Consider how a random civilisation would develop its scientific community. Would you imagine that it would start with lone individuals speaking out against the mores of society, like our Grecian philosophers of old? Would you imagine mathematics intertwined with the practicalities of business and war and the economy, until its parts are distilled one by one? A Galileo perhaps, waging a public battle against old institutions. Then guilds and universities. Then the Industrial Revolution. If so, then one must work to broaden one’s horizons. It is a fallacy to suppose that societies will converge to our own, an implicit assumption of the superiority of one’s culture. If not, then you understand: there is a vast number of paths our science could have taken to get to this point. Therefore, there is also a vast number of scientific processes that could have gained foothold by the arrival of global communication. Our science is the conglomeration of different ways of expressing empiricism, some more affected by extenuating socioeconomic goals than others. It is therefore a curious and frightening prospect that our science was grown, not designed.

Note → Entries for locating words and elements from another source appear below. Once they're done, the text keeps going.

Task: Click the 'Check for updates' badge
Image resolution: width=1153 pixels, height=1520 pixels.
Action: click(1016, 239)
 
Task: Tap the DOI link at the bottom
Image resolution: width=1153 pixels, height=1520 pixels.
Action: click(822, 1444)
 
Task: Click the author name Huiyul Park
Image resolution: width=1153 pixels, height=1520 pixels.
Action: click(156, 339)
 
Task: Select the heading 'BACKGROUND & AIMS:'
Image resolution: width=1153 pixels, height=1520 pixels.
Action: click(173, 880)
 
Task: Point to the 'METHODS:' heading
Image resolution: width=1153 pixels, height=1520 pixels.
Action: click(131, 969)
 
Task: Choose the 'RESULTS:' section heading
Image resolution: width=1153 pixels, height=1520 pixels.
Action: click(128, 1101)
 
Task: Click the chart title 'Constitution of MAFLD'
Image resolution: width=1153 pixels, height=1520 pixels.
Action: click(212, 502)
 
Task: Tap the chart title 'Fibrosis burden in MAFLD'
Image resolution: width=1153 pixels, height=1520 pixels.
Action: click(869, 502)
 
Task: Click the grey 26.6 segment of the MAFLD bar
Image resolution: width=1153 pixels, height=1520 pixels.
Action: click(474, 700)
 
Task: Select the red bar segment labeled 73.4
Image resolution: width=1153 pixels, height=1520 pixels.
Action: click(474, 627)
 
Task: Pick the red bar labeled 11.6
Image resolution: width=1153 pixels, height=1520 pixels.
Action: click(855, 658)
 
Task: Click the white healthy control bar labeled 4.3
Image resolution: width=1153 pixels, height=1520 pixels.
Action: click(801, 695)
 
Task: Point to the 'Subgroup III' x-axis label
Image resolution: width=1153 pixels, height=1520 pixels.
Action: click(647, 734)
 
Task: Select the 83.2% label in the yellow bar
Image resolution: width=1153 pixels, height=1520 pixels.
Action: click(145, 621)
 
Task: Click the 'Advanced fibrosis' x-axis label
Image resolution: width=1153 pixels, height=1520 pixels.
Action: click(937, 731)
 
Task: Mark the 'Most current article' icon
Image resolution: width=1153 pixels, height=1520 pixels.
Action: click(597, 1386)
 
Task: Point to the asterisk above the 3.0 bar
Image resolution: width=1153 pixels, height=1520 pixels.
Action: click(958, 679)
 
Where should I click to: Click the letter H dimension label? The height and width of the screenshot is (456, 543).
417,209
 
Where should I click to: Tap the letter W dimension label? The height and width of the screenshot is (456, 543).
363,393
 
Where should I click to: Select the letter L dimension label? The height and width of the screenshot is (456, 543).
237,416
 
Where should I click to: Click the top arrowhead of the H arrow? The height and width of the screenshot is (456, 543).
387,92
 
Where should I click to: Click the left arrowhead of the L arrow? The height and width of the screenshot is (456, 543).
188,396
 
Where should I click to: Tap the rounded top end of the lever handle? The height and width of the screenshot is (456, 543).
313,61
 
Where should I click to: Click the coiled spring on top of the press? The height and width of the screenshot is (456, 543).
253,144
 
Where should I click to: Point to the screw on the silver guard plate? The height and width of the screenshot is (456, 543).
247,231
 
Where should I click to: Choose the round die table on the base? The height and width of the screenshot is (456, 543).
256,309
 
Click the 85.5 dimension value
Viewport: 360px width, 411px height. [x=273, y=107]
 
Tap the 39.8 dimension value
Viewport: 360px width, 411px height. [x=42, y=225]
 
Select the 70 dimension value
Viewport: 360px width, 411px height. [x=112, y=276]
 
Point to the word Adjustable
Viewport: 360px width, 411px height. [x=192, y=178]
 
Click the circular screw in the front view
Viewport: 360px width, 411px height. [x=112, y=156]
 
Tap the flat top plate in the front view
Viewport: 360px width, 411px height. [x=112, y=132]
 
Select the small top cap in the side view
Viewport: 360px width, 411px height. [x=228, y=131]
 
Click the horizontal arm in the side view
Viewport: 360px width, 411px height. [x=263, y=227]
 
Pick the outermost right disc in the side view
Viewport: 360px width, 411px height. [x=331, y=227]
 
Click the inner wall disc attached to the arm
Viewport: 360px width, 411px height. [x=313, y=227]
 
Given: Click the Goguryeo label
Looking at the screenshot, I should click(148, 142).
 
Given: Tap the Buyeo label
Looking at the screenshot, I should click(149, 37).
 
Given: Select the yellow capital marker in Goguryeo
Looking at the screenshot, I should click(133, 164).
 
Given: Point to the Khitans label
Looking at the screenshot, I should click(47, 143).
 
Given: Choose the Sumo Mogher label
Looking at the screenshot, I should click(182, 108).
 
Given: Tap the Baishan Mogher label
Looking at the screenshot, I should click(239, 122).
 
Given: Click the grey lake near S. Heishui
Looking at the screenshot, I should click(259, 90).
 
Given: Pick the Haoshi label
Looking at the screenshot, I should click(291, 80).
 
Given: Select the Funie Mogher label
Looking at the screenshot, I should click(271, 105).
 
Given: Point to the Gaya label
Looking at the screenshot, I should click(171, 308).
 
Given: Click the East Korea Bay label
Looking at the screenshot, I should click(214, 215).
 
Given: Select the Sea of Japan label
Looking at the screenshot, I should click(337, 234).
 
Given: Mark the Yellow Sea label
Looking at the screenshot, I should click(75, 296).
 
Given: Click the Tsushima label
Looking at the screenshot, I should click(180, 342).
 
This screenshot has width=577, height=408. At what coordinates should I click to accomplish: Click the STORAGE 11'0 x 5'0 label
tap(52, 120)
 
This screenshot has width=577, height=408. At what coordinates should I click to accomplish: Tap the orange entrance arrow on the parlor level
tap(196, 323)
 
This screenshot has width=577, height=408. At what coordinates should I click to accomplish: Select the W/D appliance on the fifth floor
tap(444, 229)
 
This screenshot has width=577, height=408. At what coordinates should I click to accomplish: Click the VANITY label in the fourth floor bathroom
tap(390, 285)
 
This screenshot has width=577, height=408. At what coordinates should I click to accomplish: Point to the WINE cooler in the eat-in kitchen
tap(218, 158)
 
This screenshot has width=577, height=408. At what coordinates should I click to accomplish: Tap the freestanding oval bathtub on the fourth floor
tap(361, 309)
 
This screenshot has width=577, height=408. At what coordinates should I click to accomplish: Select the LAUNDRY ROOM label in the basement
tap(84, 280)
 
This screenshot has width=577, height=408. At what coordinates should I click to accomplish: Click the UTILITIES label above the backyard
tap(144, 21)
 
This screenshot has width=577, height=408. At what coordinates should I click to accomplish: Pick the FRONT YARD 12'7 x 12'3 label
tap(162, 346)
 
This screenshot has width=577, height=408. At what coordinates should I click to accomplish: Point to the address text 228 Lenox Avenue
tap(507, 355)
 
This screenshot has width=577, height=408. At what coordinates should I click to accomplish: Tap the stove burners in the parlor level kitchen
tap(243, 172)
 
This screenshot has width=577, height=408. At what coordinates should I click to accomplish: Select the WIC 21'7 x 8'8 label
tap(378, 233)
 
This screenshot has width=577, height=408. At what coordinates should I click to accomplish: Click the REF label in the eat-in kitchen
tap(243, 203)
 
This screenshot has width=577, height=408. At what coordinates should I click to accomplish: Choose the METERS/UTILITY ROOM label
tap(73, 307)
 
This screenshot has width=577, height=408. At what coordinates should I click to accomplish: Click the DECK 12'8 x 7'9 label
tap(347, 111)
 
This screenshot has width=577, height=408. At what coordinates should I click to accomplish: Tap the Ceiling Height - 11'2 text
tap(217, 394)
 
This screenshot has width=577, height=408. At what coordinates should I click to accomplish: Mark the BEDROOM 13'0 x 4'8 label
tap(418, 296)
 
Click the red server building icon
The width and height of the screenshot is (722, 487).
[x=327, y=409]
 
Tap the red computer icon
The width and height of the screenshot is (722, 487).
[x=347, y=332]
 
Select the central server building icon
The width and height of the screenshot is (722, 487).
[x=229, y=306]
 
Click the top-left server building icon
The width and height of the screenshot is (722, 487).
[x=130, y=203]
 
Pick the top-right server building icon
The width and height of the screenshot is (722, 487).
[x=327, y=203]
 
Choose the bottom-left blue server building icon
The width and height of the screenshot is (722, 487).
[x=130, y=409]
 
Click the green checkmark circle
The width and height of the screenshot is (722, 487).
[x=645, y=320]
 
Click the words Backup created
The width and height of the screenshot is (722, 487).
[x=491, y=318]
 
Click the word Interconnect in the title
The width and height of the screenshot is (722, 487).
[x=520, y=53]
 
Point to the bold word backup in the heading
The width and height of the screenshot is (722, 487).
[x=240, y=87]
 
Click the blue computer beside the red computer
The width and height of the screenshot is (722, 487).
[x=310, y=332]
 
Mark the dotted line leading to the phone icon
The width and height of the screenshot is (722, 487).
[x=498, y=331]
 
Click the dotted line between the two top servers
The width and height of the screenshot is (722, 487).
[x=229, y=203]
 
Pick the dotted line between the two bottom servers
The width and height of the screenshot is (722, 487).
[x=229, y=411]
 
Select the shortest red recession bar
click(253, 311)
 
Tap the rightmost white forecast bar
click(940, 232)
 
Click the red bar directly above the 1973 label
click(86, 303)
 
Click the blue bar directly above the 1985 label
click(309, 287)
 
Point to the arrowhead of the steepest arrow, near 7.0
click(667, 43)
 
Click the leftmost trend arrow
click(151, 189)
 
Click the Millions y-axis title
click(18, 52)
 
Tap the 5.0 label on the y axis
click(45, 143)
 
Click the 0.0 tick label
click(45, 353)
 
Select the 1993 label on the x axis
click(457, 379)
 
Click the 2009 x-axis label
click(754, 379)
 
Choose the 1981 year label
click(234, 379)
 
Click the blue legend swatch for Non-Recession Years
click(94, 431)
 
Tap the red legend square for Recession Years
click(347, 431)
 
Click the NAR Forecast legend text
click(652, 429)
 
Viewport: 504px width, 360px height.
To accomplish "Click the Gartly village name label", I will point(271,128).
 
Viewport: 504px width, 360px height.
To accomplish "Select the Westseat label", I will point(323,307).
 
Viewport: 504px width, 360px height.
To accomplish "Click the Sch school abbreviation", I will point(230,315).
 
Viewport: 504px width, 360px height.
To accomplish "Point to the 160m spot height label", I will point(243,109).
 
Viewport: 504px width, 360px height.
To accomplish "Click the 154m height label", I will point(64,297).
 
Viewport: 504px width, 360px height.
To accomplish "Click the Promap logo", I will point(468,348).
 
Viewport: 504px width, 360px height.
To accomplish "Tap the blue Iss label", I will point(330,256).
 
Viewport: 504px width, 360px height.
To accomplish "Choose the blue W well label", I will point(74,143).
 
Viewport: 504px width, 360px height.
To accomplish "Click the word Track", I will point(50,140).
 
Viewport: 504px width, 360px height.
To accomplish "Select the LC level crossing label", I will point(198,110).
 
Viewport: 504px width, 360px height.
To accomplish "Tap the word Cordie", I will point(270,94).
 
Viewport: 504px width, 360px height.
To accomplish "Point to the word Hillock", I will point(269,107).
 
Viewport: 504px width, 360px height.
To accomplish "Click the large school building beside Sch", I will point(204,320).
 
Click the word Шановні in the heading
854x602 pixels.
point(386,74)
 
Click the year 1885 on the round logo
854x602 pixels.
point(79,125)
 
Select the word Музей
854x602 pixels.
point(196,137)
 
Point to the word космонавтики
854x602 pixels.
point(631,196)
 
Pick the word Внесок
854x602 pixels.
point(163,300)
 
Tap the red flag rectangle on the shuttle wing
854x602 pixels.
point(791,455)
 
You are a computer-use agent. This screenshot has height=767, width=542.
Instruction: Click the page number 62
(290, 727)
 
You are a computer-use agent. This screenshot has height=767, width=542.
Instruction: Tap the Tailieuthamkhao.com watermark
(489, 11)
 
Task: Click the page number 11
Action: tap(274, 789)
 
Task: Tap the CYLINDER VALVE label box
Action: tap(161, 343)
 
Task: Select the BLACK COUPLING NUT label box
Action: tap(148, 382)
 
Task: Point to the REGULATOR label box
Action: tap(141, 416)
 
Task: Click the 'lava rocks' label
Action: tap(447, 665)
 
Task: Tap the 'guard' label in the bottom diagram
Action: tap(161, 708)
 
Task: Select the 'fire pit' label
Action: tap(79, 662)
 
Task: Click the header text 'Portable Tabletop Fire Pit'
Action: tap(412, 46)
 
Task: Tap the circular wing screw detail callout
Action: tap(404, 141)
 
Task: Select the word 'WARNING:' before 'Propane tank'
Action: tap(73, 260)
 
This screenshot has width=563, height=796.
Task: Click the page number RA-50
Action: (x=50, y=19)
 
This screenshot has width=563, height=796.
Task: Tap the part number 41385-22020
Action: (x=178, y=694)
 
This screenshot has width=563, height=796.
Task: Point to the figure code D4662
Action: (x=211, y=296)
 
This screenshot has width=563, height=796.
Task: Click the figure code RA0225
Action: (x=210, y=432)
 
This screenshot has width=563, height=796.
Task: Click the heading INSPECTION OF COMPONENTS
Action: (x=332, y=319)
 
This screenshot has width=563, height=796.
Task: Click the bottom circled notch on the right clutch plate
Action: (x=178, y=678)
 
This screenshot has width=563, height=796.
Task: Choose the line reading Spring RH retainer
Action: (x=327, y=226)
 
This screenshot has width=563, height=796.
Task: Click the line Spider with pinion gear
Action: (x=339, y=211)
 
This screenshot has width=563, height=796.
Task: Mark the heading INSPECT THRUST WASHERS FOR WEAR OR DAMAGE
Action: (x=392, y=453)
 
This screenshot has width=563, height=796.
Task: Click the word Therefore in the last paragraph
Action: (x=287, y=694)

The second aspect of a science-practitioner’s career centers on funding. Money is the prime mover. It directs the actions of humans much more so that it is polite to admit. Its main use to the science-practitioner is in the procurement of devices necessary to conduct research. Computer systems, laboratory equipment, technicians and operating crew for heavy apparatuses: the list goes on and on. Money buys tools for the toolmaker, and as tools are said to multiply forces, so do they expand the range of phenomena within reach. A scientist without tools is left to use only his mind, and the mind can only carry so much.
What compels science-practitioners to spend an inordinate amount of hours writing grant proposals? The production of tools for toolmakers is an economy unto itself. There is a huge variety of laboratory equipment accessible to research institutions, if they have the money. Always there is a drive to purchase better and better equipment, and this is not entirely unreasonable: all the eyes in the world could never have guessed the existence of microbes without having seen one for itself. As the phenomena we investigate get more and more exotic, so must our sensory capabilities expand.
By virtue of interacting with the economy, however, this procurement process gains its own incentives. A pure scientist will whittle away everything he has to spend on furthering his research. A science-practitioner, by having to exist in reality, must treat his money as a resource and strategically place his bets on lines of study that to him would prove most fruitful. Immediately, this wrests control from the scientist to pursue his own research directions and gives it to the ebbs and flows of the economy.
There is no problem with this picture: usually we do not have perfect knowledge of what we must know (if we did, it would not be called research). This foible more than makes up for the efficiency we would otherwise gain from giving complete control to the scientist.